* _Excerpted text_

Second, we calculate the value of the test statistic using the following formula:

\(t^*=\dfrac{b_0-\beta}{\sqrt{MSE} \sqrt{\dfrac{1}{n}+\dfrac{\bar{x}^2}{\sum(x_i-\bar{x})^2}}}=\dfrac{b_0-\beta}{se(b_0)}\)

Third, we use the resulting test statistic to calculate the P-value. Again, the P-value is the answer to the question "how likely is it that we’d get a test statistic t* as extreme as we did if the null hypothesis were true?" The P-value is determined by referring to a t-distribution with n-2 degrees of freedom.

Finally, we make a decision. If the P-value is smaller than the significance level \(\alpha\), we reject the null hypothesis in favor of the alternative. If we conduct a "two-tailed, not-equal-to-0" test, we conclude "there is sufficient evidence at the \(\alpha\) level to conclude that the mean of the responses is not 0 when x = 0." If the P-value is larger than the significance level \(\alpha\), we fail to reject the null hypothesis.

We've made no mention yet of the conditions that must be true in order for it to be okay to use the above confidence interval formulas and hypothesis testing procedures for \(\beta_{0}\) and \(\beta_{1}\). In short, the "LINE" assumptions we discussed earlier — linearity, independence, normality, and equal variance — must hold. It is not a big deal if the error terms (and thus responses) are only approximately normal. If you have a large sample, then the error terms can even deviate somewhat far from normality.

* _Given information_
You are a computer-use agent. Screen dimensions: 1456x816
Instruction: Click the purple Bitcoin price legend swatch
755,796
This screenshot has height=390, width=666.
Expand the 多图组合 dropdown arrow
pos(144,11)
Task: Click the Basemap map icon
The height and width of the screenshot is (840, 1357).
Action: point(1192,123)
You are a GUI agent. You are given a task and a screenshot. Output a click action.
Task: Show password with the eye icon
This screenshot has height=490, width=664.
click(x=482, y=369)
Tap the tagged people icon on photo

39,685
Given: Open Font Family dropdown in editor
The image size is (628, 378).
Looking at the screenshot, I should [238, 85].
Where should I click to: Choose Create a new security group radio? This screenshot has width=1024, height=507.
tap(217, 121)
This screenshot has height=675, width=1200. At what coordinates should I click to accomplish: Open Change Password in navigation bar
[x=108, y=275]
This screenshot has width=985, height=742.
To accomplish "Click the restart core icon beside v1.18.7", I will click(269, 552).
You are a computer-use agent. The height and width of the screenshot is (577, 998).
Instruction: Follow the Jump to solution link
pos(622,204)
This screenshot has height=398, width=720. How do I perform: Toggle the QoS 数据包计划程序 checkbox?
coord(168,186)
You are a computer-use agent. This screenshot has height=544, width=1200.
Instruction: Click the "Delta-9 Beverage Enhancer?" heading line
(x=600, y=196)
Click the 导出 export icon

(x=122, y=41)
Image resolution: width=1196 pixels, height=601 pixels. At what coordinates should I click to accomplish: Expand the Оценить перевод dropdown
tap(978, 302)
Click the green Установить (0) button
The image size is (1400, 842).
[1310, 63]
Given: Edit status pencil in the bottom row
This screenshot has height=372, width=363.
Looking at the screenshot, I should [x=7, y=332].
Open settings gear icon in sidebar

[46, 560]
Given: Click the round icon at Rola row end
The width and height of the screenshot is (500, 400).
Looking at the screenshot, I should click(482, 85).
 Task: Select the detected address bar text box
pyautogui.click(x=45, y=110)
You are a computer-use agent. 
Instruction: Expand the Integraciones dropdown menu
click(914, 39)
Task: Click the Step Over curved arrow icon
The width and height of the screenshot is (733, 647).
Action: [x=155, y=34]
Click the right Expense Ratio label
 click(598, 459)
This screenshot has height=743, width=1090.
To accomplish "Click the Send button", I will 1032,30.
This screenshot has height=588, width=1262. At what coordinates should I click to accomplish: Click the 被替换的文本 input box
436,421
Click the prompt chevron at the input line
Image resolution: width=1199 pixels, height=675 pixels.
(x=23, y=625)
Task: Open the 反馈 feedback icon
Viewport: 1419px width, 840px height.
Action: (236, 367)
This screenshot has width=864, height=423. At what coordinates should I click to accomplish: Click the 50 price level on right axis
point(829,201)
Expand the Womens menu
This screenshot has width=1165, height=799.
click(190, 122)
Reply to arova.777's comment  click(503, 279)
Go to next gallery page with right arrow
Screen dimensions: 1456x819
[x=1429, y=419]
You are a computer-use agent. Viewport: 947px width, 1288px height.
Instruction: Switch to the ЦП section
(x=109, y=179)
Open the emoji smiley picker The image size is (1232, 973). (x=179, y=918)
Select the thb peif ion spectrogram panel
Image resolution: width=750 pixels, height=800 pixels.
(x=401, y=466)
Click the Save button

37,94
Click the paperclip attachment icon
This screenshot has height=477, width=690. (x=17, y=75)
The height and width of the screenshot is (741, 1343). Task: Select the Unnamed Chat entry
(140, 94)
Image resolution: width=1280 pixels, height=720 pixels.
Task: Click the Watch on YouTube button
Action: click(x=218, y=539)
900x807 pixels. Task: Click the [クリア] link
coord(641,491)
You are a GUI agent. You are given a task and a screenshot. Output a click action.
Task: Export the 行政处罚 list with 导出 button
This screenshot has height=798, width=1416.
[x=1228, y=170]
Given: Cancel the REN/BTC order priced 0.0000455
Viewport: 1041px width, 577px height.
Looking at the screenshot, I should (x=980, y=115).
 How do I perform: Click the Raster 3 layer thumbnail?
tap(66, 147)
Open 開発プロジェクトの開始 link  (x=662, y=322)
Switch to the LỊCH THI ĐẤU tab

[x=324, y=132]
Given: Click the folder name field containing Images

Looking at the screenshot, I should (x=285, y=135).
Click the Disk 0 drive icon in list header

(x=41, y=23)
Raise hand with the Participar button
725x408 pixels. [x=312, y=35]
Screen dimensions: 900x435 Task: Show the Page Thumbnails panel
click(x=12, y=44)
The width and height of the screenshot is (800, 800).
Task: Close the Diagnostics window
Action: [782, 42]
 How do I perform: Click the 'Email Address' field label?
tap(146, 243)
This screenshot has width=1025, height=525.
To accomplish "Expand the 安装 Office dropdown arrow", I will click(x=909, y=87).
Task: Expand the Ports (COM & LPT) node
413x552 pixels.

* _Instructions_
1. In the excerpt on testing regression coefficients, which distribution determines the P-value?
2. Continue the excerpt on hypothesis tests for regression coefficients, starting after its last sentence.

* _Outputs in order_
1. A t-distribution with n-2 degrees of freedom.

2.
In rare circumstances, it may make sense to consider a simple linear regression model in which the intercept, \(\beta_{0}\), is assumed to be exactly 0. For example, suppose we have data on the number of items produced per hour along with the number of rejects in each of those time spans. If we have a period where no items were produced, then there are obviously 0 rejects. Such a situation may indicate deleting \(\beta_{0}\) from the model since \(\beta_{0}\) reflects the amount of the response (in this case, the number of rejects) when the predictor is assumed to be 0 (in this case, the number of items produced). Thus, the model to estimate becomes

\(\begin{equation*} y_{i}=\beta_{1}x_{i}+\epsilon_{i},\end{equation*}\)

which is called a Regression Through the Origin (or RTO) model. The estimate for \(\beta_{1}\)when using the regression through the origin model is:

\(b_{\textrm{RTO}}=\dfrac{\sum_{i=1}^{n}x_{i}y_{i}}{\sum_{i=1}^{n}x_{i}^{2}}.\)

Thus, the estimated regression equation is

\(\begin{equation*} \hat{y}_{i}=b_{\textrm{RTO}}x_{i}\end{equation*}.\)

Note that we no longer have to center (or "adjust") the \(x_{i}\)'s and \(y_{i}\)'s by their sample means (compare this estimate for \(b_{1}\) to that of the estimate found for the simple linear regression model). Since there is no intercept, there is no correction factor and no adjustment for the mean (i.e., the regression line can only pivot about the point (0,0)).

Generally, regression through the origin is not recommended due to the following:

1. Removal of \(\beta_{0}\) is a strong assumption that forces the line to go through the point (0,0). Imposing this restriction does not give ordinary least squares as much flexibility in finding the line of best fit for the data.
2. In a simple linear regression model, \(\sum_{i=1}^{n}(y_{i}-\hat{y}_i)=\sum_{i=1}^{n}e_{i}=0\). However, in regression through the origin, generally \(\sum_{i=1}^{n}e_{i}\neq 0\). Because of this, the SSE could actually be larger than the SSTO, thus resulting in \(r^{2}<0\).
3. Since \(r^{2}\) can be negative, the usual interpretation of this value as a measure of the strength of the linear component in the simple linear regression model cannot be used here.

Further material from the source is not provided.